Who was first to think it was a good idea to take all the scraps of a popular writer’s labor and put them in one boring collection after another? We have an Internet for this sort of crap, don’t we? It’s a tradition that needs to stop. Isn’t it at least wasteful?
Who really needs to read another white man’s reflections on reading Flaubert for the first time that are similar but a little different than all the reflections since Flaubert was alive?
There’s a reason these books end up in bargain sections after twenty-four months. Economically speaking, the books are ultimately nothing more than obligations for readers to the authors’ publishers to exchange as much text for value as possible before the authors die, by which I mean cease to write, of course, because every last word they’ve uttered since becoming immortalized in popular literary-culture will be transcribed and published in a new and interesting (boring) collection of musings about life (reading) itself.
And we all know the people who read to fulfill a sense of social and economic obligation are the worst sorts of people. Many of you likely have several friends who are like this—who insist quoting from obscure (but widely published and available for purchase) books about what one of their favorite authors has to say about this or that subject you’ve been stupid enough to express interest in.
“What?! You mean you didn’t read what William Gass had to say about Nietzsche? Well, then you haven’t read Gass at his Gassiest!”
Sniffle, mumble and FUCK OFF! Somedays, Goodreads is the sort of thing that makes me realize people are much more interested in telling me about what they read than actually living the lives they read about in their special books, which is why I get excited about literature in the first place.
I read to enhance life, to learn to think about how I live.
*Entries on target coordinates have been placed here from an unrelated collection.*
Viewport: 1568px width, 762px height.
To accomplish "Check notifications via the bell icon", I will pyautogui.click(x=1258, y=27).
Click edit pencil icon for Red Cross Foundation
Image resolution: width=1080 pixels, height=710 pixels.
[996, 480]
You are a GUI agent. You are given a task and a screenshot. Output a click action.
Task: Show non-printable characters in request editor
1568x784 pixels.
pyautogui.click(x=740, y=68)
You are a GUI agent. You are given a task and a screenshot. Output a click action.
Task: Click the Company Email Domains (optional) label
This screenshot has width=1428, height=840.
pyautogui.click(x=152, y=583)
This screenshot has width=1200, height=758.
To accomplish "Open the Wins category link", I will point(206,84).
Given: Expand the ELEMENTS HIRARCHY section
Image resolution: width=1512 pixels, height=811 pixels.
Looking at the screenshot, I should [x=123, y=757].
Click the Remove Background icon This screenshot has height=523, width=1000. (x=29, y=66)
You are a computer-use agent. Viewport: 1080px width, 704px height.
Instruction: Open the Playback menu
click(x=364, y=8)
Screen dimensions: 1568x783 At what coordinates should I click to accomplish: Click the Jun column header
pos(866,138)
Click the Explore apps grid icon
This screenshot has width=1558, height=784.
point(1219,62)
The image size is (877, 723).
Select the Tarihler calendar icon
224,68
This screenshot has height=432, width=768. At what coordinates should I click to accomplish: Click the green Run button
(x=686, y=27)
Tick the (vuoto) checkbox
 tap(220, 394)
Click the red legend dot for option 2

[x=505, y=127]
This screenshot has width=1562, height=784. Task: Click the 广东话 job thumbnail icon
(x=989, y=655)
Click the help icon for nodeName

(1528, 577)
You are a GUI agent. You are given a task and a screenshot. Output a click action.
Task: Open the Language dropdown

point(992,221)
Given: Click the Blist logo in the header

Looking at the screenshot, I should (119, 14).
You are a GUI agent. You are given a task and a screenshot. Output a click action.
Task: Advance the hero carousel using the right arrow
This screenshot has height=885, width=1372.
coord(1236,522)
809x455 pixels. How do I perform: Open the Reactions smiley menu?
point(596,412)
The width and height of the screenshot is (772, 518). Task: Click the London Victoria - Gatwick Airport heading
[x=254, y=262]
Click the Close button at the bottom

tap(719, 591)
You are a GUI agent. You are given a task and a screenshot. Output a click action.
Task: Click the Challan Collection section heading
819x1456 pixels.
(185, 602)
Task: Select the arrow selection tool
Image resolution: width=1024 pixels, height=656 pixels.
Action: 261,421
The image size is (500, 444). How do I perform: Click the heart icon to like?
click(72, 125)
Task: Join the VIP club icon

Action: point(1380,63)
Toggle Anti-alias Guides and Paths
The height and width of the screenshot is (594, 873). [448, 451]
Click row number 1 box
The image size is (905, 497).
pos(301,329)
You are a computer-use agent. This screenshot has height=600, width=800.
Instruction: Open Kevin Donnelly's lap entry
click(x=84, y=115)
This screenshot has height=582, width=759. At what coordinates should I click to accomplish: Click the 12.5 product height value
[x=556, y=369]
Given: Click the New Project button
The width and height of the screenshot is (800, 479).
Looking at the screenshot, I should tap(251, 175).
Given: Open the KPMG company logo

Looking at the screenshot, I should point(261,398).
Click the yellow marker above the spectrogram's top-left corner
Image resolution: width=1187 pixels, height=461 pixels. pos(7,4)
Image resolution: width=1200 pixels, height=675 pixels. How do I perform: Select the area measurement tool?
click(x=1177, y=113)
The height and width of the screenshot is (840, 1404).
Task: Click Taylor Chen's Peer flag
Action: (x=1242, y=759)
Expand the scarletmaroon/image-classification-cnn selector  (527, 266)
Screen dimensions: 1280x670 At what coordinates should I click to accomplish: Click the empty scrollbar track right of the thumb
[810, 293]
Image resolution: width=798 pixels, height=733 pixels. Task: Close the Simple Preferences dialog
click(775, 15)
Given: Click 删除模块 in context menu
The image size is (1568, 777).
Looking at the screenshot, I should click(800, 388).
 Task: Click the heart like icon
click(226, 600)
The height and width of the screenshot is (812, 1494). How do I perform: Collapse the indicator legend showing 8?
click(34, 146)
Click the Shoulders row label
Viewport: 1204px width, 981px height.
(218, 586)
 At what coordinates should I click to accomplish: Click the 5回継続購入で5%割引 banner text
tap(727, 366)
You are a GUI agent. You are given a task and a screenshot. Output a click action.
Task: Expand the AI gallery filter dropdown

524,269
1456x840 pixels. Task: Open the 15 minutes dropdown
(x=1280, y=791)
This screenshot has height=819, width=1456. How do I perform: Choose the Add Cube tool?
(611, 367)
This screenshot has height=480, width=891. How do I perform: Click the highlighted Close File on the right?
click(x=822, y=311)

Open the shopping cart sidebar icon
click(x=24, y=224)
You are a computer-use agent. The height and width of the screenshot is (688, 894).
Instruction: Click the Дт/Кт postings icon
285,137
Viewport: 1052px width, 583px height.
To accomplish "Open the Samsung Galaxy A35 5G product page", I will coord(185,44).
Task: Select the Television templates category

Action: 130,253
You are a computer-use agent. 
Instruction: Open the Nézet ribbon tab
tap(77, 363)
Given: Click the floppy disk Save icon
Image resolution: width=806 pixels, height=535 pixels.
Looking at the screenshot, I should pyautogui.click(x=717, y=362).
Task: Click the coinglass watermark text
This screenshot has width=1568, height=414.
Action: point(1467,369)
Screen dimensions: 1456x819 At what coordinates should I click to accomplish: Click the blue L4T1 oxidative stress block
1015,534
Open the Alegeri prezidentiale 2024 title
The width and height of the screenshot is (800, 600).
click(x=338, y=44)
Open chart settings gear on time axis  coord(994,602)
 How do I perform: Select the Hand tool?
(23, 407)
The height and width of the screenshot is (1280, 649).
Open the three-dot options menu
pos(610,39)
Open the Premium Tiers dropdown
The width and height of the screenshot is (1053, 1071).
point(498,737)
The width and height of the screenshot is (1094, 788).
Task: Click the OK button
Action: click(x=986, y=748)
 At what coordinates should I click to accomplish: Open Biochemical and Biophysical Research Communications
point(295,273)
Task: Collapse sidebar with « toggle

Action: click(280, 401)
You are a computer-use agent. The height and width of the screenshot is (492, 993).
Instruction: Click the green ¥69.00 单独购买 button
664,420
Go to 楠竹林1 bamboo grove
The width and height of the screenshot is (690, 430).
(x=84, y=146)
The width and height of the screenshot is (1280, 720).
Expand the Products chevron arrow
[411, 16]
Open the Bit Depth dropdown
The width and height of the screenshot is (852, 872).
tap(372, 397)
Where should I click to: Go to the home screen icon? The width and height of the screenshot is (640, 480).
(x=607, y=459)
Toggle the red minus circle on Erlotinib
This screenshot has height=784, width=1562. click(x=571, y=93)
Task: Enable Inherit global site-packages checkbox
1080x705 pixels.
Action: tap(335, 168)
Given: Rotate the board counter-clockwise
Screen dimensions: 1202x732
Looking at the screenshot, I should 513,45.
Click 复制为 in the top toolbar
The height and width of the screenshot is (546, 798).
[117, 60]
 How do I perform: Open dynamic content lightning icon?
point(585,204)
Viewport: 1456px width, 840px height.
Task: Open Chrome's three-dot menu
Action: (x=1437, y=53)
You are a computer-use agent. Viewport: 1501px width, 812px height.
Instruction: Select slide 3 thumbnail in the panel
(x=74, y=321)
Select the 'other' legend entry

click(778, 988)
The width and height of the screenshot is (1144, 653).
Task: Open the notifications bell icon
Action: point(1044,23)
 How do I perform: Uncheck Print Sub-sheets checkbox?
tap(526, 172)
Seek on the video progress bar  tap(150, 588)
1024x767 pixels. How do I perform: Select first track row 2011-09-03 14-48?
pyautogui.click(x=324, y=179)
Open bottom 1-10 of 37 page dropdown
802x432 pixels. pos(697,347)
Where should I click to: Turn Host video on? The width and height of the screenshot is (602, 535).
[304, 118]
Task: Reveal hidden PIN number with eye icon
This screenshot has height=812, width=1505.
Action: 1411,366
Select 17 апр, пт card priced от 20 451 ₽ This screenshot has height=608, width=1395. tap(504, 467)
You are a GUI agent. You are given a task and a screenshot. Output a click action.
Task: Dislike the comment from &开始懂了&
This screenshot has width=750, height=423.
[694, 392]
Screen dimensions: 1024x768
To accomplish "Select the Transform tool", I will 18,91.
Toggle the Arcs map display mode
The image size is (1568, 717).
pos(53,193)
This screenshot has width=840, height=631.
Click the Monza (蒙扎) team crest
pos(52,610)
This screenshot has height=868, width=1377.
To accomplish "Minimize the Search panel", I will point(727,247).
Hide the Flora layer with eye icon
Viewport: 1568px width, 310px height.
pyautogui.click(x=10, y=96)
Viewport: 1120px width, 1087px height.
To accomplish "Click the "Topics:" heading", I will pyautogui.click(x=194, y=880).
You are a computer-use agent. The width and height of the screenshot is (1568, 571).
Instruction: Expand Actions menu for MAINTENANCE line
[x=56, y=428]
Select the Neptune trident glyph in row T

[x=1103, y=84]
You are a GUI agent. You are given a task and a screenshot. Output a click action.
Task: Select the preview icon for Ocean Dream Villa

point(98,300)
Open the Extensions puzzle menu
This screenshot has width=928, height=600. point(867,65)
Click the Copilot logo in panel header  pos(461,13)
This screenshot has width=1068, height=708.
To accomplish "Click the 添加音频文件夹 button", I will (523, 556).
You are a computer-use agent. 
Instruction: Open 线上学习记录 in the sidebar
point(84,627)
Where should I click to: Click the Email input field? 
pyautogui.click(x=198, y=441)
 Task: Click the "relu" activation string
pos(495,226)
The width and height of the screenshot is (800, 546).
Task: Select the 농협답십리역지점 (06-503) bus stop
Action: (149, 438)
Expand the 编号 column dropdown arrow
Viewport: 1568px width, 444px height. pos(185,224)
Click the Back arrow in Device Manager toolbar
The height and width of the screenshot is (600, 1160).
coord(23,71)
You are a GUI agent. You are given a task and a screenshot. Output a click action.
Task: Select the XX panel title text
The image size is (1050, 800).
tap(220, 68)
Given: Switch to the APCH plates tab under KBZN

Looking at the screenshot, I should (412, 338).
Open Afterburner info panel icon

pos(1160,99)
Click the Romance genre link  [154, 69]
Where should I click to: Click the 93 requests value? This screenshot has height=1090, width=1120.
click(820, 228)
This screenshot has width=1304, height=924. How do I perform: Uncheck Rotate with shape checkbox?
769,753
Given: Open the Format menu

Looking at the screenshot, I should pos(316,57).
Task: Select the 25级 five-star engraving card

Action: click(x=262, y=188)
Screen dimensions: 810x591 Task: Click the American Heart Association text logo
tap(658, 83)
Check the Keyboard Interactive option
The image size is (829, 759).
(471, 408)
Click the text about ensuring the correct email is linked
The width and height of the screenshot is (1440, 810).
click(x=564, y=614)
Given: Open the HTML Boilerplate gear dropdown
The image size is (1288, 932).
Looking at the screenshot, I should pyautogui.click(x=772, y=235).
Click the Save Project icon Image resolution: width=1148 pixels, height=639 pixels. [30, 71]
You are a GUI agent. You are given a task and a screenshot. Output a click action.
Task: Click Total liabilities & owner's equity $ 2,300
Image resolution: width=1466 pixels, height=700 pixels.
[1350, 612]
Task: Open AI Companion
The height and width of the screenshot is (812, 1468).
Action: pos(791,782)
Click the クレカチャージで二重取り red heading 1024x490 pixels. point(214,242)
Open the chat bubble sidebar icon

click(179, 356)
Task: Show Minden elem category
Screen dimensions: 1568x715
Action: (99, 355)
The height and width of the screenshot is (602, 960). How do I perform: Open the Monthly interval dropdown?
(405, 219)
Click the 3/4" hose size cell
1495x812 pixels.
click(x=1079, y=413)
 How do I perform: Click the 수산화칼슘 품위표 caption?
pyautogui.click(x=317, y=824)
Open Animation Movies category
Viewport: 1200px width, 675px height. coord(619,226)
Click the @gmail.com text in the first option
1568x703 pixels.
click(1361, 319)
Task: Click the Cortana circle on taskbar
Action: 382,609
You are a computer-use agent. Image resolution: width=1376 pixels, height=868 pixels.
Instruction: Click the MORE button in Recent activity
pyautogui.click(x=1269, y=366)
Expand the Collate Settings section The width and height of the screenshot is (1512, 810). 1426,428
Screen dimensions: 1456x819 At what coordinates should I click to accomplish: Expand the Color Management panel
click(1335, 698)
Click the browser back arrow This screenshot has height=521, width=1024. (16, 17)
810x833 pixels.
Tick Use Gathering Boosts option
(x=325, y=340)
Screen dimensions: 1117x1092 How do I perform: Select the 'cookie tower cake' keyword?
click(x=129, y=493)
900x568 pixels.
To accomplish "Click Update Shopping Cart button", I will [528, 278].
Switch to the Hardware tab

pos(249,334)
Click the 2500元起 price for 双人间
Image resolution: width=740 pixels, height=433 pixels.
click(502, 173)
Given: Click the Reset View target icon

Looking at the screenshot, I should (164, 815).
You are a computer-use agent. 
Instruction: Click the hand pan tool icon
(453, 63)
I don’t read to tell someone else I’ve been reading the right books. I’m sick of our culture that insists rewarding people for cultural cache. I list anything I’m reading on my virtual bookshelf for me. I like looking at it. I like looking at what my friends read. However, I know a lot of people who only post to their shelves what they think me and their other “friends” will think is unique and quirky.
People really do work had on putting on their faces. And it’s the sort of behavior that makes me work so hard at scraping them off and flinging them to the curb.